In the oil and gas industry, modeling of the subsurface is typically utilized for visualization and to assist with analyzing the subsurface volume for potential locations for hydrocarbon resources. Accordingly, various methods exist for estimating the geophysical properties of the subsurface volume (e.g., information in the model domain) by analyzing the recorded measurements from receivers (e.g., information in the data domain) provided that these measured data travel from a source, then penetrate the subsurface volume represented by a subsurface model in model domain, and eventually arrive at the receivers. The measured data carries some information of the geophysical properties that may be utilized to generate the subsurface model.
To generate subsurface models, labels may be applied to the different surfaces within the model. For example, automatically extracting depositional surfaces is particularly useful in seismic data interpretation. Such a process automates the generation of so-called Wheeler diagrams, which provide insights that are difficult to obtain otherwise. Various methods have been proposed in the literature to provide certain aspects of this approach. For example, U.S. Pat. No. 6,850,845 to Stark describes a method to compute seismic horizons and arrange them in a geologic time volume. This method describes phase unwrapping as a mechanism to compute this volume and the horizons. However, the method is computationally expensive, which is further compounded by larger data sets.

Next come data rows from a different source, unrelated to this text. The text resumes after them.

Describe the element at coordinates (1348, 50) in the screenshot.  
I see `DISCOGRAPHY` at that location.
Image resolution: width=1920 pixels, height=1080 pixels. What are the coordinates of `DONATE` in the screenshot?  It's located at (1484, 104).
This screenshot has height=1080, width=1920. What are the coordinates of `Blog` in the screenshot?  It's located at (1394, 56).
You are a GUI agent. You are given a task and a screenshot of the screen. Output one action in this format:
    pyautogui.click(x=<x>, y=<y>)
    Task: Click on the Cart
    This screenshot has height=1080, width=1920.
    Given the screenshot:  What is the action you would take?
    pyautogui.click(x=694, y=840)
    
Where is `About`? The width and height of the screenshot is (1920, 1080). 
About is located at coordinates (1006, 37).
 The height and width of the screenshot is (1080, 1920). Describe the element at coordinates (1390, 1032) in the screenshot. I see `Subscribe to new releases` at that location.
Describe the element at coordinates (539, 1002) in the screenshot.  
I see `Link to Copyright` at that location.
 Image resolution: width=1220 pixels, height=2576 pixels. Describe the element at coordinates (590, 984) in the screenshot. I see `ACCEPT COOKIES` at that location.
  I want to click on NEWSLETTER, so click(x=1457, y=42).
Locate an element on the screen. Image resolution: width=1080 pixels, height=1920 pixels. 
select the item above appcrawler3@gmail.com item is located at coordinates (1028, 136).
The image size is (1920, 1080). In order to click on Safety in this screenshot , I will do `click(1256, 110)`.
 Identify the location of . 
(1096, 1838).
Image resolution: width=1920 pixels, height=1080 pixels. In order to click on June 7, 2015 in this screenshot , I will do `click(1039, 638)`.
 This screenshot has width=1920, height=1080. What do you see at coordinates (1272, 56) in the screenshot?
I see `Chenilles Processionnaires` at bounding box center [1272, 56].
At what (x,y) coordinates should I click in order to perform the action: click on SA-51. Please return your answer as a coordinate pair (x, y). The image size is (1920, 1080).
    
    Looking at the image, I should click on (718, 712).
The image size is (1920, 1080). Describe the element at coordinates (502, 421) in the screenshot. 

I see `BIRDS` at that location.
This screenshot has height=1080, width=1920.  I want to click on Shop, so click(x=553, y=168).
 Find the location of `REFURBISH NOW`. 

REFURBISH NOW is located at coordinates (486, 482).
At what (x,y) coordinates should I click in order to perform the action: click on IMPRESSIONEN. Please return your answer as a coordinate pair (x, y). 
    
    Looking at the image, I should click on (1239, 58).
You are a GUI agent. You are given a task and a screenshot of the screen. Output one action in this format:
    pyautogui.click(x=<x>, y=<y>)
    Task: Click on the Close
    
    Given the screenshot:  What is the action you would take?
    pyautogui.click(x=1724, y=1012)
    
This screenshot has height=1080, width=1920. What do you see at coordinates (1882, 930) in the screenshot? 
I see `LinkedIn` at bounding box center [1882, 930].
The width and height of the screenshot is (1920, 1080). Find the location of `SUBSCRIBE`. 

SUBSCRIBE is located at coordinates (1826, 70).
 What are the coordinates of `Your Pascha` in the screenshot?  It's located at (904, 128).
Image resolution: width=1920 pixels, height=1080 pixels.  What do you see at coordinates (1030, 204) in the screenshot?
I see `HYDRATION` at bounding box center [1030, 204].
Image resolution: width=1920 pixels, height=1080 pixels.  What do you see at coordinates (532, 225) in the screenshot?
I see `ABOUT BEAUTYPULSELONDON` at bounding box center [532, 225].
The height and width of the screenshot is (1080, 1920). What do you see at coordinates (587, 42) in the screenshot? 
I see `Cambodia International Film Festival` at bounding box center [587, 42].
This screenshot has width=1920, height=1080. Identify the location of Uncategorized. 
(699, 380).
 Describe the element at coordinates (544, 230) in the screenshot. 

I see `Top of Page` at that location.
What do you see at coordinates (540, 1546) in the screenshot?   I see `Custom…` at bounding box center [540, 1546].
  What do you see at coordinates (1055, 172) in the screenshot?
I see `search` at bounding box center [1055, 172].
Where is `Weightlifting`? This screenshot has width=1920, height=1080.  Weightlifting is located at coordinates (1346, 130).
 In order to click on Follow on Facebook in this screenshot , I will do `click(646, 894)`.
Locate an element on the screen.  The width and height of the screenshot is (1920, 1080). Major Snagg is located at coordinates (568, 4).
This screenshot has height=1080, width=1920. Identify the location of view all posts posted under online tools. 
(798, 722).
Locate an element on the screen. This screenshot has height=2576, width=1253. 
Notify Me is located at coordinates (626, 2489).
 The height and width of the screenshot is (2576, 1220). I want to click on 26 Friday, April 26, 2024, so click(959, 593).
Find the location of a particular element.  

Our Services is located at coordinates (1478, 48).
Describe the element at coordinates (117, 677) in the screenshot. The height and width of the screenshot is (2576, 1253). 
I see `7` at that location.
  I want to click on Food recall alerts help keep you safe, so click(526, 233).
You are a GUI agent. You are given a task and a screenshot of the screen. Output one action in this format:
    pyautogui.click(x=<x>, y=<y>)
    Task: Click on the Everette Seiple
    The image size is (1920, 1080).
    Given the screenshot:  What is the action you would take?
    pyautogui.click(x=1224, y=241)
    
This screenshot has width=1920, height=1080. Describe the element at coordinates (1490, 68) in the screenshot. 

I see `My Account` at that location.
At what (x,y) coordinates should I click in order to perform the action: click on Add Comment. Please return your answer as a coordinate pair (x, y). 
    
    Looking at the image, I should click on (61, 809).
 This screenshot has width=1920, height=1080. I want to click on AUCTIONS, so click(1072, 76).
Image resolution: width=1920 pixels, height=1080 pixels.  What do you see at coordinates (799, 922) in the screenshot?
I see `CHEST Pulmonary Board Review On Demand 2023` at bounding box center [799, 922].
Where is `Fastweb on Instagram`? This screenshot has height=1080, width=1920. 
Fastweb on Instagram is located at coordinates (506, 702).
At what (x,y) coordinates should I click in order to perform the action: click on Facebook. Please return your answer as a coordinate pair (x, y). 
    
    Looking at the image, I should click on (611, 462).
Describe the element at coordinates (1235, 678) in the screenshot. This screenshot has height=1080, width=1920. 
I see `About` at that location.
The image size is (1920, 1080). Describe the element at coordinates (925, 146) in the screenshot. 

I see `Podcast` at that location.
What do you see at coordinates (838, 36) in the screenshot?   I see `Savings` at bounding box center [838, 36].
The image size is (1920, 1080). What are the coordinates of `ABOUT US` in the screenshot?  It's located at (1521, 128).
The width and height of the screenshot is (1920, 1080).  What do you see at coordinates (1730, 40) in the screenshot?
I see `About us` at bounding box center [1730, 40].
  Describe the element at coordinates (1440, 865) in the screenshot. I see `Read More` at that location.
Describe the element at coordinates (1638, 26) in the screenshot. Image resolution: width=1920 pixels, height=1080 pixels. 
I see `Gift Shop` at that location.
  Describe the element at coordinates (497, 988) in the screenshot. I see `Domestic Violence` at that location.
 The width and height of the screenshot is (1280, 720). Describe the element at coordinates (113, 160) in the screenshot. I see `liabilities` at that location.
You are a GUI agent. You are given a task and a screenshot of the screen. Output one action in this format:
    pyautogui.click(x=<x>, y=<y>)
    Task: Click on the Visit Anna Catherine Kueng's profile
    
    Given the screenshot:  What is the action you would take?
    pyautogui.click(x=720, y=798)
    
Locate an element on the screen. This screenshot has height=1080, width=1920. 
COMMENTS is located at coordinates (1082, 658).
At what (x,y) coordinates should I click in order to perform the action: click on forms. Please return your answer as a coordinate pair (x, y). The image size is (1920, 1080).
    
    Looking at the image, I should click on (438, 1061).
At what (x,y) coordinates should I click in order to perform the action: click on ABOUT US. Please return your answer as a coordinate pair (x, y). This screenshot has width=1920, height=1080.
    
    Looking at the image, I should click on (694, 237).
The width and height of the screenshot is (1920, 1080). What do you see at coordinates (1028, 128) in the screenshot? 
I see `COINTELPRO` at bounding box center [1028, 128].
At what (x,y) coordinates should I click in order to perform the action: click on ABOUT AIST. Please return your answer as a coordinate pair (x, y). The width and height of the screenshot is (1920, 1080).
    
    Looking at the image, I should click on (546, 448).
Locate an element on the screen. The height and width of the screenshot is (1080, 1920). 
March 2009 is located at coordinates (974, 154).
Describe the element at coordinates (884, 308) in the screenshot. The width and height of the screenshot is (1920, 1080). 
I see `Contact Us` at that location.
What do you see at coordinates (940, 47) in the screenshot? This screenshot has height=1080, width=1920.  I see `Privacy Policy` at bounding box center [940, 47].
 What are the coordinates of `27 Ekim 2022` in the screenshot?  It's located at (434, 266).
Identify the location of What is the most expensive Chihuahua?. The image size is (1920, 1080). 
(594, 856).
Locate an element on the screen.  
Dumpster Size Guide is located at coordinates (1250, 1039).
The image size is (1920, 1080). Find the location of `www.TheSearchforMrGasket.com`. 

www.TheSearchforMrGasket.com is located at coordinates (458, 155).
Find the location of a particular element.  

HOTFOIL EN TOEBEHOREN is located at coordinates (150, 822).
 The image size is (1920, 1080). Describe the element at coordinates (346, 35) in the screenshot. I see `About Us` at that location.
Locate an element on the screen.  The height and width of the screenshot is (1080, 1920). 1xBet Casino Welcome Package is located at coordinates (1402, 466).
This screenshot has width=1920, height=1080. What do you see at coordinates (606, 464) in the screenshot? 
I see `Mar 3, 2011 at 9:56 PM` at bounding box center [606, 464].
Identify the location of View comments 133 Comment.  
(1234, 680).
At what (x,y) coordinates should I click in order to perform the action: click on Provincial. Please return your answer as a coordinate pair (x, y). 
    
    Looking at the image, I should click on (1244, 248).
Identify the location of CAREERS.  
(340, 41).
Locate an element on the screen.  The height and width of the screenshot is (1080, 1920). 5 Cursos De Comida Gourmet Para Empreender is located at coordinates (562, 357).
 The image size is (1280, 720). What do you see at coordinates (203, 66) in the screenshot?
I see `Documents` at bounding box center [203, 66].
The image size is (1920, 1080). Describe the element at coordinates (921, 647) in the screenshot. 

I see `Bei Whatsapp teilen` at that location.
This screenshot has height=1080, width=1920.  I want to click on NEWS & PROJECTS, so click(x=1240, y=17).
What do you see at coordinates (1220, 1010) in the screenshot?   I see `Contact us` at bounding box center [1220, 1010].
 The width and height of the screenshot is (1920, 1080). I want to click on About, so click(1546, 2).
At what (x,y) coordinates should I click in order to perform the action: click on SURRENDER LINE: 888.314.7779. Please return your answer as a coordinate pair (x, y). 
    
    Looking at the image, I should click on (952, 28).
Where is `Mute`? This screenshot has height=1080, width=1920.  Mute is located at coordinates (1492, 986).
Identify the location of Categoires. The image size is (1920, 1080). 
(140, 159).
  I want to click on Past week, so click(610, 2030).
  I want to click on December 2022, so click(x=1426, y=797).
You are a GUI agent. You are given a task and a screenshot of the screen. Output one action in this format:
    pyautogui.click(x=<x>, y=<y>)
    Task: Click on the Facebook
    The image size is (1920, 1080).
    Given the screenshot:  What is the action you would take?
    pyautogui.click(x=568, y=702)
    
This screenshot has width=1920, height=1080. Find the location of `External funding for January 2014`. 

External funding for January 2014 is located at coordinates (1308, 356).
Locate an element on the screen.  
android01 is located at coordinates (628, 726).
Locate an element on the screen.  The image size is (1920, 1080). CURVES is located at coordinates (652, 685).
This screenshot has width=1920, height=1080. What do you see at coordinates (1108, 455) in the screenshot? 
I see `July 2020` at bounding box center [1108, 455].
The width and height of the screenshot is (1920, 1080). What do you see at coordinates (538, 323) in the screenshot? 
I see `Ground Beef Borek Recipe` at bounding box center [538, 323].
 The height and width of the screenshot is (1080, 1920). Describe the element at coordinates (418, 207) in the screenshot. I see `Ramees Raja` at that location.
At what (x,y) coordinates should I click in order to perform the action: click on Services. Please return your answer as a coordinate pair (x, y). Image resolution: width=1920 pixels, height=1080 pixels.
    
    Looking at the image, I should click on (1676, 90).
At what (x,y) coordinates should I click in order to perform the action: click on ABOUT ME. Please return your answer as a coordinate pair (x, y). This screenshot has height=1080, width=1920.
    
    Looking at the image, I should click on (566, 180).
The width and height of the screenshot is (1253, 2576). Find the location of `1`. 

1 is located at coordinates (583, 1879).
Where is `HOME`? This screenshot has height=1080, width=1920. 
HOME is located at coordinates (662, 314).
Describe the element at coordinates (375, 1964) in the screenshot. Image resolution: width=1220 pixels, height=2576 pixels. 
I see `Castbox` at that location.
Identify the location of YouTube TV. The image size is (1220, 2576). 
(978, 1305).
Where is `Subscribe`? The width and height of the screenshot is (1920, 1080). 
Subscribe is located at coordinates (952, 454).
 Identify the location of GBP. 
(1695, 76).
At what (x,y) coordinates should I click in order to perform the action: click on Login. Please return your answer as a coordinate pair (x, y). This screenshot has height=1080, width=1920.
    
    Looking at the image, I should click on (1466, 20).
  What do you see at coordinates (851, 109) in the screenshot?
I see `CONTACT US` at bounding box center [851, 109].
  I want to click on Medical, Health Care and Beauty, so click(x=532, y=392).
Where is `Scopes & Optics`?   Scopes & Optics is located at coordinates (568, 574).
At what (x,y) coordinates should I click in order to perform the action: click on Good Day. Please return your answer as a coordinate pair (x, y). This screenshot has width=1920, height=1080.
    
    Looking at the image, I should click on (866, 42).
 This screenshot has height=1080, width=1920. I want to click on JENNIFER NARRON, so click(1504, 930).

Another approach that may be utilized is described in U.S. Pat. No. 7,769,546 to Lomask et al. and a paper entitled “Flattening without picking”, Geophysics 71, 13-20 (2006). This method describes a global optimization approach that computes a flattened volume from which surfaces may be extracted, wherein the horizon locations are determined for each time slice. This method may require the creation of a volume several times the size of the original volume and, as the method is iterative, it may require multiple iterations for complex data. As a result, the method involves large data amounts and is computationally expensive.
As yet another example of another approach, a publication by Fomel (entitled “Predictive painting of 3-D seismic volumes”, SEG 2008, pp. 864-868) describes a prediction principle to propagate surfaces. This method uses plane-wave destruction to compute a prediction operator Pij that predicts the seismic character (i.e. amplitudes) of trace j given a character at trace i. This computation is a global optimization problem whereby it seeks to minimize the prediction error for all pairs of nearby traces. The resulting operators Pij may then carry any number through, including labels. However, a trace is predicted by only one trace preceding it and the local dip cannot be adjusted because the method relies upon the plane-wave destruction computation. As such, this method may tend to have poor behavior in noisy areas. Further, similar to the other methods, the optimization problem may be computationally expensive for large number of traces (e.g. 3-D volumes).
Another approach that may be utilized is described in an OpendTect's publication. See OpendTect's dGB plugin (user manual: http://www.opendtect.org/rel/doc/User/dgb/chapter3.4_horizoncube_creator.htm#LINK-HORIZONCUBE. CREATOR, dated Oct. 18, 2012). This document describes a method that follows a local dip field to define line segments in 2-D and surface patches in 3-D. In this method, an automated decision is made as to which surfaces at an intersection are to terminate and which surface is to continue. When the empty space between two surfaces exceeds a threshold, then a new surface is introduced. The result of this method is a finite number of surface patches. However, this approach provides surfaces that are not dense and have gaps that are user-controlled, and the surfaces may be difficult to adjust.
Yet another approach that may be utilized is described in a publication by Dave Hale. See Hale, entitled “Image-guided blended neighbor interpolation”, Center for Wave Phenomena report 634, also abstract in SEG2009: 79th Annual Meeting Society of Exploration Geophysicists. This method describes interpolating labels (numbers) from a set of points to the remaining portions of the data cube. The method describes the use of different diffusion methods, such as harmonic or biharmonic interpolation. This method consists of two key steps: (1) compute a distance map (modified by local tensor measurements of the seismic data), and (2) interpolate along this distance. This method may be slow because it needs to perform multiple iterations to solve the partial differential equation that describes harmonic or biharmonic interpolation (e.g., iterations are proportional to one dimension of the data). Accordingly, this method is inefficient and the multiple iterations further complicate the inefficiencies.
As the recovery of natural resources, such as hydrocarbons, rely, in part, on subsurface model, a need exists to enhance subsurface models of one or more geophysical properties. In particular, a need exists for a locally adaptive method, which utilizes any vector field as input, including vectors obtained by this method. Further, a need exists for a method to produce surfaces that span the whole areal extent of the volume and provide surfaces at every location of the volume (e.g., a dense set of surfaces).
What is needed is process that provides a dense set of surfaces that can be adjusted through user interaction, that enhances the representations of geologic features, such as geo-bodies, and that provides a dense representation of surfaces of at least one per voxel.